BASE_URL = "https://www.gov.br/anp/pt-br/centrais-de-conteudo/paineis-dinamicos-da-anp/paineis-dinamicos-do-abastecimento/painel-dinamico-do-mercado-brasileiro-de-combustiveis-liquidos"
start_date = pd.to_datetime("2023-01-01")
end_date = pd.to_datetime("2023-01-31")

In [15]:
"""
ANP Fuel Price Scraper
This script scrapes the ANP website for fuel prices and uploads the data to
Google Cloud Storage.
"""

response = requests.get(BASE_URL, verify=False)
if response.status_code == 200:
    page = BeautifulSoup(response.content, "html.parser")
else:
    raise Exception("Failed to retrieve data from the URL.")

pattern = re.compile(r"Clique\s+aqu.*Líquidos", re.IGNORECASE)
a_tag = page.find('a', string=pattern)
panel = None
if a_tag and 'href' in a_tag.attrs:
    panel_link = a_tag['href']
    panel_text = a_tag.get_text(strip=True)
    panel = {'text': panel_text, 'link': panel_link}
else:
    panel = None

data = None
data_link = page.find('a', string='Veja também a base de dados utilizada no painel')
if data_link and 'href' in data_link.attrs:
    link = data_link['href']
    text = data_link.get_text(strip=True)
    updated_data = data_link.next_sibling
    if updated_data:
        li_text = updated_data.get_text(strip=True).split("em ")[1][0:-1].strip()
    else:
        li_text = "Data não disponível"
    data = {'text': text, 'link': link, 'updated_date': li_text}
else:
    data = None

if data and data.get('link'):
    download_link = data.get('link')

    gcs_base_path = "general_sales"
    final_path = "/general_sales.zip"
    gcs_path = f"/{gcs_base_path}{final_path}"

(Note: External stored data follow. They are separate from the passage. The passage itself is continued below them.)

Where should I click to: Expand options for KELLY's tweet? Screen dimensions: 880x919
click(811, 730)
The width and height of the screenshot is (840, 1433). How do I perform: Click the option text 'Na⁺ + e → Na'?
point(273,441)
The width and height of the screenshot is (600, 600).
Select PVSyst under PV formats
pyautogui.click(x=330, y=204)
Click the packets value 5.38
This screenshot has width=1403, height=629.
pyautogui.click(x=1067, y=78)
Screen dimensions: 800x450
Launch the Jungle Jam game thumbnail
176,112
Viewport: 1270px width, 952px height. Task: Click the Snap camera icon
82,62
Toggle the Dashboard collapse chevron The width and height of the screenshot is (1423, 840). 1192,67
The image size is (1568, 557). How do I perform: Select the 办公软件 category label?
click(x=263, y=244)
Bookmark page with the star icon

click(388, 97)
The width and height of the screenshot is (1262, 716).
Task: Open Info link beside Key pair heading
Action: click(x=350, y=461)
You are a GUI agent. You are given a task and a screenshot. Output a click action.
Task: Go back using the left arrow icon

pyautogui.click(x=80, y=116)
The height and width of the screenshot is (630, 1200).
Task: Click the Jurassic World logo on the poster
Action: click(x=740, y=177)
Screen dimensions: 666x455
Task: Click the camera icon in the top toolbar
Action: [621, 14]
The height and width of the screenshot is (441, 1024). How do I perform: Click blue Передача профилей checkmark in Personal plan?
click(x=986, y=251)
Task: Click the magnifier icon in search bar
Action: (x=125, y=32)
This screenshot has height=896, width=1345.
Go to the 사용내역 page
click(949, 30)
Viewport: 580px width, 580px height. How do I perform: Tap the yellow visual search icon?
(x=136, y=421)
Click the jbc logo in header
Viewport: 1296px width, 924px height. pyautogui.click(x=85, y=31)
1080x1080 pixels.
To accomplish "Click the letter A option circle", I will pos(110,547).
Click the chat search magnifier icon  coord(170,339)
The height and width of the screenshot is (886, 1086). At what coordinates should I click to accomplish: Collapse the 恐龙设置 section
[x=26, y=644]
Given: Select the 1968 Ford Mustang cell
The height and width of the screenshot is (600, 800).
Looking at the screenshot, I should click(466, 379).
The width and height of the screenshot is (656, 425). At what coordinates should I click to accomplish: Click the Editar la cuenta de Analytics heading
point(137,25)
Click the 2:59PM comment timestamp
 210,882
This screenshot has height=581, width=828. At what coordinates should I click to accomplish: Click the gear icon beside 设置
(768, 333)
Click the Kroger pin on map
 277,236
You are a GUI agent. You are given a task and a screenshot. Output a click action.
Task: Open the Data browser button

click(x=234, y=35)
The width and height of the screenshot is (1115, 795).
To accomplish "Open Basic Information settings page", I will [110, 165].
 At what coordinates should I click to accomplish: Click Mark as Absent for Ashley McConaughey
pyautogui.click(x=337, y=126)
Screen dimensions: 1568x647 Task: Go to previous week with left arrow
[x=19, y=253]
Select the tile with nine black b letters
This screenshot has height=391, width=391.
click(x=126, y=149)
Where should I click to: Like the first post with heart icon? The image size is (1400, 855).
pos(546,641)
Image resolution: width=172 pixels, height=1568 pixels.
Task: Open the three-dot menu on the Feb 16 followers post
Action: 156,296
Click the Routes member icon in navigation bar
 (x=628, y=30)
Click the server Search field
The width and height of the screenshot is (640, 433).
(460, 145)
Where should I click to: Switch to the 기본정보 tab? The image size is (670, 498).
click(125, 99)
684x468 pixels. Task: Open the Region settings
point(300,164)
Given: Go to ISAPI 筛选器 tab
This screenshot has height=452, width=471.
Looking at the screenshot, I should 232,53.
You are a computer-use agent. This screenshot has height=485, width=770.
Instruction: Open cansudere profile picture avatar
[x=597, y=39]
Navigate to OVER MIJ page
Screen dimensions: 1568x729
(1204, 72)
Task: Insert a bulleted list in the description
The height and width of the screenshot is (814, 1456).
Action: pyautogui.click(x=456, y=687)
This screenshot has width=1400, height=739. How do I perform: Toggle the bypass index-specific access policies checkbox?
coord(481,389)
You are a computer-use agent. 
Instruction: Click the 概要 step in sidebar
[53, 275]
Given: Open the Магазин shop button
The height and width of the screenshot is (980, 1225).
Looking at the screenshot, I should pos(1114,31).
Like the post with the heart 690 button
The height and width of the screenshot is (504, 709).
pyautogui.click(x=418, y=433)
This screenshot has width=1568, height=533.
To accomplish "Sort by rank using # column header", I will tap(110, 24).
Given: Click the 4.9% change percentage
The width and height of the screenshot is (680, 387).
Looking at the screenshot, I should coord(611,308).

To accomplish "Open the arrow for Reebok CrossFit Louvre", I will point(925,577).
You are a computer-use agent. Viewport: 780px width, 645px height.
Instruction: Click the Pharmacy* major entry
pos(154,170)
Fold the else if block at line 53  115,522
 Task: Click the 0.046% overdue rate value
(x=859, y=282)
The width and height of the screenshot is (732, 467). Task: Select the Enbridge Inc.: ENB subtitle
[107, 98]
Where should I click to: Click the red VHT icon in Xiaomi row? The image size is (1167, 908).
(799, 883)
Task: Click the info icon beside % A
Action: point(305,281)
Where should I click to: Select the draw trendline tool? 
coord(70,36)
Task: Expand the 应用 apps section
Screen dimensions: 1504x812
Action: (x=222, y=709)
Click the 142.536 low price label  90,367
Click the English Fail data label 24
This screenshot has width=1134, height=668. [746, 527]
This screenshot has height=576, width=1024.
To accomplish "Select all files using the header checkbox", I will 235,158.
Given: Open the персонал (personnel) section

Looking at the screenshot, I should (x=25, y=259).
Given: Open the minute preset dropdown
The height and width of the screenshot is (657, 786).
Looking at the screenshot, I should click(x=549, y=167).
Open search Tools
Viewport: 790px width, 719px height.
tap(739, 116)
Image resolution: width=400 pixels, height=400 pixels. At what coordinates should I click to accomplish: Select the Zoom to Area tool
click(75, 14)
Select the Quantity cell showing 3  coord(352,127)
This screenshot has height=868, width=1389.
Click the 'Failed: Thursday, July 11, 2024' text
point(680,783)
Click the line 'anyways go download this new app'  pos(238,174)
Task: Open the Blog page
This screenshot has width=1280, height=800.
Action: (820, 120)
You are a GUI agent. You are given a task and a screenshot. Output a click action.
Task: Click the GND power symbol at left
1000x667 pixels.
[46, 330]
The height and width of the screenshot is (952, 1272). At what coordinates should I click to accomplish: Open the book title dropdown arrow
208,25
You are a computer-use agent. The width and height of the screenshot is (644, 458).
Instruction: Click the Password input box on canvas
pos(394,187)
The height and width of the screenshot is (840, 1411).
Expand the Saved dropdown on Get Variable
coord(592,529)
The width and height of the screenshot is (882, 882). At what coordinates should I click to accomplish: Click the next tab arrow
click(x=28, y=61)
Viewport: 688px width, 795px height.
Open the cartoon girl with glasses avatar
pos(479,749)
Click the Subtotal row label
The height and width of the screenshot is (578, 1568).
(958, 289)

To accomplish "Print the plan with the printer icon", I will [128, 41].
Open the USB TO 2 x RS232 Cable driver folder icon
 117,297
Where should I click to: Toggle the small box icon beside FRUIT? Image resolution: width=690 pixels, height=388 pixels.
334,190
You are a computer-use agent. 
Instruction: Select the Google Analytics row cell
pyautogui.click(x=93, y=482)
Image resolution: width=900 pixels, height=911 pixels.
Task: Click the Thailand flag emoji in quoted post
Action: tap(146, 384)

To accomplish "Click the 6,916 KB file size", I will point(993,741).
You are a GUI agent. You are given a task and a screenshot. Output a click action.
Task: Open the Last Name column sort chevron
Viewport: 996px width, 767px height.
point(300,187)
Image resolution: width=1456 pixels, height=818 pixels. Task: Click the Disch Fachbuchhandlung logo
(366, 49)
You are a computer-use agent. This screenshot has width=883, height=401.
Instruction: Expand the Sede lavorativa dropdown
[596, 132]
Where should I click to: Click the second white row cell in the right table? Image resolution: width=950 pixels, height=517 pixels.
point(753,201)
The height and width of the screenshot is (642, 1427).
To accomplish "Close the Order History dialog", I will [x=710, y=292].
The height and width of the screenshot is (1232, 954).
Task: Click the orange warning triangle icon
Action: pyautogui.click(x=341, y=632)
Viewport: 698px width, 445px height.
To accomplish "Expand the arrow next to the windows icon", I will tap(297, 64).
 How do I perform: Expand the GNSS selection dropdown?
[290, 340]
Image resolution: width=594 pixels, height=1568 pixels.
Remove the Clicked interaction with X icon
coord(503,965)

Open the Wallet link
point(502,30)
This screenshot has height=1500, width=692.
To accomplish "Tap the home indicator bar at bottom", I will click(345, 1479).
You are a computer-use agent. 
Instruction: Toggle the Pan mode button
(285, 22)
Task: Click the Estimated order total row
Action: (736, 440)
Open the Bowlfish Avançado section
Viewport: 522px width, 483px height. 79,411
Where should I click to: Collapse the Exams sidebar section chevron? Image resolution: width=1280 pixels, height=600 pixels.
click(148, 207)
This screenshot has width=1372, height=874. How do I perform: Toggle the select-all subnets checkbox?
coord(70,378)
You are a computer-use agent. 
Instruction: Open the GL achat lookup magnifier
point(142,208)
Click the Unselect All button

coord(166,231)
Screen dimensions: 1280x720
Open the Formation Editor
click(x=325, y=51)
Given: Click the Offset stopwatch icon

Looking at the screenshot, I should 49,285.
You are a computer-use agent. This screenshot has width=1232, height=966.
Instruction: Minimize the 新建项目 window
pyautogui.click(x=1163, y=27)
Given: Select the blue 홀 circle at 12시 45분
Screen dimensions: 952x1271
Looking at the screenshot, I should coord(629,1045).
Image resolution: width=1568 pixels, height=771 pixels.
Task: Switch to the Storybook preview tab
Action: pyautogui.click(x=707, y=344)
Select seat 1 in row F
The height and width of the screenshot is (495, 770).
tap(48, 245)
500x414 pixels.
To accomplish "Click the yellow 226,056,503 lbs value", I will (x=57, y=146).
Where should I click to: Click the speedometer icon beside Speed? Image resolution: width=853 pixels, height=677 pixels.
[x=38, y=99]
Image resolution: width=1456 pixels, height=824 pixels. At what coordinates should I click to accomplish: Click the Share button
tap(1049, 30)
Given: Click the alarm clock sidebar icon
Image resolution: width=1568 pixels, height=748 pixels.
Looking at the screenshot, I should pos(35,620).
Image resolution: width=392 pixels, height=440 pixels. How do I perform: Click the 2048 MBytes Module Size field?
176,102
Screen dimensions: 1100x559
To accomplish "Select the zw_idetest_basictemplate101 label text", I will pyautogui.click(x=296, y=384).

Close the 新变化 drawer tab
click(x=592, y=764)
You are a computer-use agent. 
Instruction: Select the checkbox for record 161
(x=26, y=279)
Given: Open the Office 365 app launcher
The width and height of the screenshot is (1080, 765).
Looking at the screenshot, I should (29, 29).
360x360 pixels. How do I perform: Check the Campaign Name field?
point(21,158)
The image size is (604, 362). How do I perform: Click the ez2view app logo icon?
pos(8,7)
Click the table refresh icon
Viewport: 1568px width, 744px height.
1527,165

    response = requests.get(download_link, verify=False)
    response.raise_for_status()
    zip_bytes = BytesIO(response.content)




In [16]:
"""
Extracts the general sales data from a zip file in Google Cloud Storage,
"""

with zipfile.ZipFile(zip_bytes) as zf:
	for file_info in zf.infolist():
		with zf.open(file_info) as file:
			file_name = file_info.filename
			if file_info.filename == "Liquidos_Vendas_Atual.csv":
				df = pd.read_csv(file, sep=";", encoding="latin1")
				break


df = df.rename(columns={
	"Ano": "year",
	"Mês": "month",
	"Agente Regulado": "company_name",
	"Código do Produto": "product_code",
	"Nome do Produto": "product_name",
	"Descrição do Produto": "product",
	"Região Origem": "origin_region",
	"UF Origem": "origin_state",
	"Região Destinatário": "destination_region",
	"UF Destino": "destination_state",
	"Mercado Destinatário": "target_market",
	"Quantidade de Produto (mil m³)": "volume_1000m3",

})

In [17]:
"""
    this code removes unused years from the dataframe,
    filters the dataframe by start and end date,
    drops the year and product_code columns,
    converts the year, month, and day into a date column,
    get all datas to insert into BigQuery
    iterate over the dataframe and append the data to the corresponding month datafram
    create a hashmap to store the dataframes for each month
"""

remove_years = [2022, 2021, 2020, 2019, 2018, 2017]
df = df[~df['year'].isin(remove_years)].copy()
df['date'] = pd.to_datetime(dict(year=df['year'], month=df['month'], day=1)).astype('datetime64[us]')

filter_by_start_and_end_date = (df['date'] >= start_date) & (df['date'] <= end_date)
df = df[filter_by_start_and_end_date]
df = df.drop(columns=['year', 'product_code'])
df_by_month = {month: month_df.drop(columns='month') for month, month_df in df.groupby('month')}
print("Months available in the dictionary:", df_by_month.keys())

df['date'] = pd.to_datetime(df['date']).dt.date
for month, month_df in df_by_month.items():
    df_by_month[month]['date'] = pd.to_datetime(month_df['date']).dt.date


Months available in the dictionary: dict_keys([1])


In [18]:
"""
Inserting data into BigQuery
"""

bq_client = bigquery.Client()
project_id = os.getenv("GOOGLE_PROJECT_ID")
bq_dataset = "rw_ext_anp"
table_name = "rw_ext_anp_total_sales"
table_id = f"{project_id}.{bq_dataset}.{table_name}"

job_config = bigquery.LoadJobConfig(
    write_disposition=bigquery.WriteDisposition.WRITE_TRUNCATE,
)

job = bq_client.load_table_from_dataframe(
    df, table_id, job_config=job_config
)

job.result()
for month, monthly_df in df_by_month.items():
    year = monthly_df['date'].iloc[0].year
    month_num = monthly_df['date'].iloc[0].month
    partition_key = f"{year}{month_num:02d}"

    print(f"Inserting data for partition: {partition_key}")
    job = bq_client.load_table_from_dataframe(
        monthly_df, f"{table_id}${partition_key}", job_config=job_config
    )
    job.result()
    print(f"Data for {partition_key} inserted successfully.")

Inserting data for partition: 202301
Data for 202301 inserted successfully.